Por diversos meses eram realizados ensaios dos músicos e dos cantores locais, dentre eles se destacando Elias de Lucas, Zé de Alice, Tereza de Isaias, Gato Martins, Sinhá de Júlia, Dona Neide Pinheiro Freire, Dona Alaíde Fernandes, Diva de Dodó, Augusta Gomes, Wanda de Edgard, Cajubi Santos, Dona Ruth César, Toni Caititu, Luizinho de Luiz de Brás, Cleti Camargos, Geraldinha Siqueira, Edgardinho Pereira, Stael Leite, Geninha Borges, Rosarinha Coelho,Bilinha de Dr. Arlindo, Liquinha de Gabrielzinho, Nilza e Alva, filhas de Tião Ourives, entre outros folias e artistas locais que eram igualmente muito virtuosos, como Salia Fernandes, Maria Rita Barbosa, Socorro Alecrim, Tereza de Ruíta, Sãozinha Ferreira, Sinhá de Aurora e Neném de Alzira que se encarregavam de aprender as marchinhas e os sambas carnavalescos, consultando nas revistas que então publicavam as letras daquelas composições de sucesso e divulgando, naqueles ensaios, as canções que eram aprendidas com os seus afinadíssimos ouvidos, encarregadas que eram de ficarem atentas, como ouvintes permanentes dos programas radiofônicos, transmitidos pelas emissoras sediadas no Rio de Janeiro, naquele tempo em que, em nosso meio, não havia a disponibilidade de equipamentos gravadores e os discos gravados ainda eram produtos raros entre nós.

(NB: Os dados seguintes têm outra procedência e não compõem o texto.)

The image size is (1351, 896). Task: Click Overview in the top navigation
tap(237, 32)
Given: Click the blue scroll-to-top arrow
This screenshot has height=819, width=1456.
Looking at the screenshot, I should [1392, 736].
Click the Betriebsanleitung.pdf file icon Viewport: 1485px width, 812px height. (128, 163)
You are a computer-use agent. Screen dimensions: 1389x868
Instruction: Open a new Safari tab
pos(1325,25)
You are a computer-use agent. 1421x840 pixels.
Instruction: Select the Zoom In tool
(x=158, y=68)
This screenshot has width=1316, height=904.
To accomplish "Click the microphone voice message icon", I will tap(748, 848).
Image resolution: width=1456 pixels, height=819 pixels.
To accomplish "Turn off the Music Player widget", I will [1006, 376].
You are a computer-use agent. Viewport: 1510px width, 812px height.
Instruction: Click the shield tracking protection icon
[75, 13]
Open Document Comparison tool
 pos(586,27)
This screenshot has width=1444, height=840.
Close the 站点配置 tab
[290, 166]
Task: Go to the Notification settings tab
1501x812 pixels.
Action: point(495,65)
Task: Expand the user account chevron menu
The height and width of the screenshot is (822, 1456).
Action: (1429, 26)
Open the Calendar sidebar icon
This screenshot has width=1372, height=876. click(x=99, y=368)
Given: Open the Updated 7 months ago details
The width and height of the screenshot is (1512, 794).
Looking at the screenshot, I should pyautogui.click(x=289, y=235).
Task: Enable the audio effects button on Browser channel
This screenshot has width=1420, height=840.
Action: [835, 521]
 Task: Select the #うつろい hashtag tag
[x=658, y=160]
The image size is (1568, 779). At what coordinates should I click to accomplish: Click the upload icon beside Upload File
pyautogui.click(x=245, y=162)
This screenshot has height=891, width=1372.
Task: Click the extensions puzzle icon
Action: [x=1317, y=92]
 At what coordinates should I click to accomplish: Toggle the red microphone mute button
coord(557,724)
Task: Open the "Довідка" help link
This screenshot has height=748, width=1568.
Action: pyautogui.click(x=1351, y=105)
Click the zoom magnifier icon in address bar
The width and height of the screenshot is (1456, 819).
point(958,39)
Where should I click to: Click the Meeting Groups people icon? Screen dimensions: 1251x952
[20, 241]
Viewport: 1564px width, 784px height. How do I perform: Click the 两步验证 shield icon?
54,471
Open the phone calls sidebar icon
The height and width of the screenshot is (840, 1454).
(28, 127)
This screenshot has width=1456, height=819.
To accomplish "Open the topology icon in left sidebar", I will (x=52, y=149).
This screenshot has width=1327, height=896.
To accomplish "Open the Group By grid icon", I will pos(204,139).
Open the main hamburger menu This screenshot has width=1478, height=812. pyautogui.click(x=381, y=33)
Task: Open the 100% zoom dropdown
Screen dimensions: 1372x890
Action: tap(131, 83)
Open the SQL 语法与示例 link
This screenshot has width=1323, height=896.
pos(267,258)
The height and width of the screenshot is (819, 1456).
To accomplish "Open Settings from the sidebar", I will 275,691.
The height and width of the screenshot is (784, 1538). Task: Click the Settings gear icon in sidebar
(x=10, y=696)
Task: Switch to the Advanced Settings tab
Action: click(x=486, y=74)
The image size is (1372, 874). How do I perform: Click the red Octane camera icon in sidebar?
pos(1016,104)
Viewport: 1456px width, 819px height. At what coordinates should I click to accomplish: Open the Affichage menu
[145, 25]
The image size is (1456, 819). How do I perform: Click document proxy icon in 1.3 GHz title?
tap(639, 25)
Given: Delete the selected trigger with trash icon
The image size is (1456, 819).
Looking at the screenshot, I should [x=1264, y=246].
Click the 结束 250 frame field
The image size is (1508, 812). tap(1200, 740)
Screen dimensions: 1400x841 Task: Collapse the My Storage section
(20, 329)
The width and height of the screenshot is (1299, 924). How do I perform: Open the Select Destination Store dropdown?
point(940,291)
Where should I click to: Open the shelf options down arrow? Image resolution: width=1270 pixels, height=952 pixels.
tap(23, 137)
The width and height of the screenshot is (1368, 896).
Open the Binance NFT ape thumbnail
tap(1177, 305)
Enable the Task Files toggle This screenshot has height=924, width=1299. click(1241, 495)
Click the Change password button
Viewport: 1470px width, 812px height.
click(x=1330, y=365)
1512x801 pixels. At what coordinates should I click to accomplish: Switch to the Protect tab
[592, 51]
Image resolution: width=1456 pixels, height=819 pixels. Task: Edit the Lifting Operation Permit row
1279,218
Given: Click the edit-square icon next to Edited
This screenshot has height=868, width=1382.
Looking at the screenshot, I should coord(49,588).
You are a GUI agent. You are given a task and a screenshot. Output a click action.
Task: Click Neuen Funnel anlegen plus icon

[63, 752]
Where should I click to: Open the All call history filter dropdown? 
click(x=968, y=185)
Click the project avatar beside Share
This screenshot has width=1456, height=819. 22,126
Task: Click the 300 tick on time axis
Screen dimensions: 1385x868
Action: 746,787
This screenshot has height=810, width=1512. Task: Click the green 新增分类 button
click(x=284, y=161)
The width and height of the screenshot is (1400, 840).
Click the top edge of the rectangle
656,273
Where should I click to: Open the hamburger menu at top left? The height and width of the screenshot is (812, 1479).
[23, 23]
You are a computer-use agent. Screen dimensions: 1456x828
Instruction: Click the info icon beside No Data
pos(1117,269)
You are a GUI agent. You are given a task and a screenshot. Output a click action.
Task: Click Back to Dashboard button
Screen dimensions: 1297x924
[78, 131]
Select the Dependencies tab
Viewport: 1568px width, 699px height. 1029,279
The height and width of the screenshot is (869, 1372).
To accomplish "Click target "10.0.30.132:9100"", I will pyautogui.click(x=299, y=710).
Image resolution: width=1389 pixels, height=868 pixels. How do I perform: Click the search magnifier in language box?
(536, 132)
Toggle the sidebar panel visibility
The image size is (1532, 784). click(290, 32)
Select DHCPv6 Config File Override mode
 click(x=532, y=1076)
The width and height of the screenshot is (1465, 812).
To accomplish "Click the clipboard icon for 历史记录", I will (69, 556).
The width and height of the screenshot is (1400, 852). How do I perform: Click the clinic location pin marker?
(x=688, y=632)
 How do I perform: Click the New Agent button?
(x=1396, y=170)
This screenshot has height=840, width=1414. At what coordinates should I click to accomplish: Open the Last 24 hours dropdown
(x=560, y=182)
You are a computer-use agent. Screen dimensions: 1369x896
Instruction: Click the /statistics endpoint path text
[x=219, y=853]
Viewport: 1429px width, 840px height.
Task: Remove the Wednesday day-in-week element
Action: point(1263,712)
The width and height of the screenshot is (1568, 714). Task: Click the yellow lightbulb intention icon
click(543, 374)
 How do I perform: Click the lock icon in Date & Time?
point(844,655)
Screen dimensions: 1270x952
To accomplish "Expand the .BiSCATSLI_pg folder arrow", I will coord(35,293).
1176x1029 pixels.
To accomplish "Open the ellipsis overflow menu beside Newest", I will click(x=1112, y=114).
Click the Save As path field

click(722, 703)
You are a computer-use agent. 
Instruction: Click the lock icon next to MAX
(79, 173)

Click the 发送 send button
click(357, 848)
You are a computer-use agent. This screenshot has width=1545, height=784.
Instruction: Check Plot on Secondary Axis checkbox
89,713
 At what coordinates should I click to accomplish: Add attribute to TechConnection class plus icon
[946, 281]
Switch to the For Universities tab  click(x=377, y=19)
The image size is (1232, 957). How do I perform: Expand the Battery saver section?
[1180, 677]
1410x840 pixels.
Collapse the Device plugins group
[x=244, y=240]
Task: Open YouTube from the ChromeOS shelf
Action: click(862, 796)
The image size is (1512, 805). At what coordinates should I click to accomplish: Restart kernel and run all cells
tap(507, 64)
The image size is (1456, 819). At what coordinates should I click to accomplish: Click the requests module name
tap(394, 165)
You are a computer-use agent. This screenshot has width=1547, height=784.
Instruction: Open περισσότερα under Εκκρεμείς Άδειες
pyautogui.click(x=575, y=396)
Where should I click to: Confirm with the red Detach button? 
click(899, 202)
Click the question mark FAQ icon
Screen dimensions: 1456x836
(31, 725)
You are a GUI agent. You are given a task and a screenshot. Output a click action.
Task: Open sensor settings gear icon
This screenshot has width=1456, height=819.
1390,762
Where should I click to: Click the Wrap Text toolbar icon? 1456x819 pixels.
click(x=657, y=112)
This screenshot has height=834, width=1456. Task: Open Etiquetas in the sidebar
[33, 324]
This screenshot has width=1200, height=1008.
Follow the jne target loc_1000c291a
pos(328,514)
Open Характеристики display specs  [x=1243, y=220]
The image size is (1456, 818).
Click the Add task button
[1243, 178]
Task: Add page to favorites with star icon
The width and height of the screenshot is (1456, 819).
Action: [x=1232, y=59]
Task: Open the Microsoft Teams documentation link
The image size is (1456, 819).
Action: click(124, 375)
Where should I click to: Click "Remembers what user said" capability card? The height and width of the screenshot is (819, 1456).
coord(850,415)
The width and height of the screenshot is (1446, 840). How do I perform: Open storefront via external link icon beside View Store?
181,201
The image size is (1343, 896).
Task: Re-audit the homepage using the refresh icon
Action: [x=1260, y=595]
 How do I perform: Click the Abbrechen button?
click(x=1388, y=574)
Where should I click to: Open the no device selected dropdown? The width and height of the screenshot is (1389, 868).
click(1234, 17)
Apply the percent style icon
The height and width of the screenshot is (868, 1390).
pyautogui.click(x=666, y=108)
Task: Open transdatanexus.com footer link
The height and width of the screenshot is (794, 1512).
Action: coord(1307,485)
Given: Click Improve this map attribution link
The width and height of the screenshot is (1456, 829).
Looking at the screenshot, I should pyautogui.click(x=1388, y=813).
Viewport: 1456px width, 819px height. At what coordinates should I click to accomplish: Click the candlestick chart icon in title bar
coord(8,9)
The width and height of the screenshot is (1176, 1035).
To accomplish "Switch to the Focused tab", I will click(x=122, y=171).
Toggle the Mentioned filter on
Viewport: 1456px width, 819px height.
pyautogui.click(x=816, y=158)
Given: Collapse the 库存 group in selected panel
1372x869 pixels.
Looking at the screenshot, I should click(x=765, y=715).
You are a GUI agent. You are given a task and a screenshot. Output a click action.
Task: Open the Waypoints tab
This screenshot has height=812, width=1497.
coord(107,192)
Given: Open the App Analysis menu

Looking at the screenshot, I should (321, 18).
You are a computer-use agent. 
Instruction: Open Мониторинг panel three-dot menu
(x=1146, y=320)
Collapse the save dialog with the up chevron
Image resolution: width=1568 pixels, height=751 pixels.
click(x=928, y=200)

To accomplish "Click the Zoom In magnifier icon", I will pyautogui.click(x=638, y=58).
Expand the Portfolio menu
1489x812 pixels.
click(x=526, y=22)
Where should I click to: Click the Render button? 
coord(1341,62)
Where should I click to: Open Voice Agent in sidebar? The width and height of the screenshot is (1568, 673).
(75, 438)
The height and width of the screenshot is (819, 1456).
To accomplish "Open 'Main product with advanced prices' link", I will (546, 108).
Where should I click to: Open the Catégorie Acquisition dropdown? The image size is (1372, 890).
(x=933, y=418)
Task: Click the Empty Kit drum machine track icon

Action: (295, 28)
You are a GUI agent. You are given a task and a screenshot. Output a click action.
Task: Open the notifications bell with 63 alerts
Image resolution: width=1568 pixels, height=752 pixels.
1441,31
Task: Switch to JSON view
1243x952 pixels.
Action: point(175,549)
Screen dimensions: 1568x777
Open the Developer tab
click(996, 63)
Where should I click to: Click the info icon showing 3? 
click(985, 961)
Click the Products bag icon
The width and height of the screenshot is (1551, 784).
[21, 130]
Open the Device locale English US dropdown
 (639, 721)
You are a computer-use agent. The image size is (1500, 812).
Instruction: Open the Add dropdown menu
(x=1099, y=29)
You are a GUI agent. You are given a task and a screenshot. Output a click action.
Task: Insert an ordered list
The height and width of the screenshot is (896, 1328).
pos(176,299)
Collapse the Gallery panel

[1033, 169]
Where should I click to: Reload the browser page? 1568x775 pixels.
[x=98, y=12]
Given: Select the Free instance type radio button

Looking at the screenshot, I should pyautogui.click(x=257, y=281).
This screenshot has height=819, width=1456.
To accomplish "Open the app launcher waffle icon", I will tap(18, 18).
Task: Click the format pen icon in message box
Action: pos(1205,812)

E o grande detalhe de nosso carnaval, é o de que faziam mais sucesso, sobre as demais composições, as famosas marchinhas carnavalescas que eram compostas pelos poetas e músicos de nossa própria cidade. E são muitas essas “pratas da casa”, lindas composições carnavalescas que ainda hoje são dignas de serem cantadas pelos intérpretes da modernidade, estes artistas que preferem o axé e a lambada, condenando ao ostracismo a poesia e o lirismo, colocando sob o risco do esquecimento e do anonimato os grandes músicos e autores que enalteceram nosso carnaval e souberam como ninguém valorizar tradições de nosso município.

Sendo assim, ao lembrarmo-nos daqueles pioneiros que foram citados, ao lado deles devemos colocar em destaque o nome de JOÃOZINHO MACIEL, o saudoso músico e compositor CHIMBA que nos brindou com o hino carnavalesco intitulado “MINAS NOVAS, CIDADE IDEAL”, que pelo significado da letra e pela maravilha da música, jamais deveria deixar de ser entoada durante todas as noites do carnaval minas-novense.

Outra linda composição, que empurrava os foliões pelas ladeiras da cidade e incendiava o ânimo dos salões, era o frevo LARANJINHA, da inspiração do músico e multi-instrumentista minas-novense Lourival César, outro monstro sagrado de nossos antigos e saudáveis carnavais.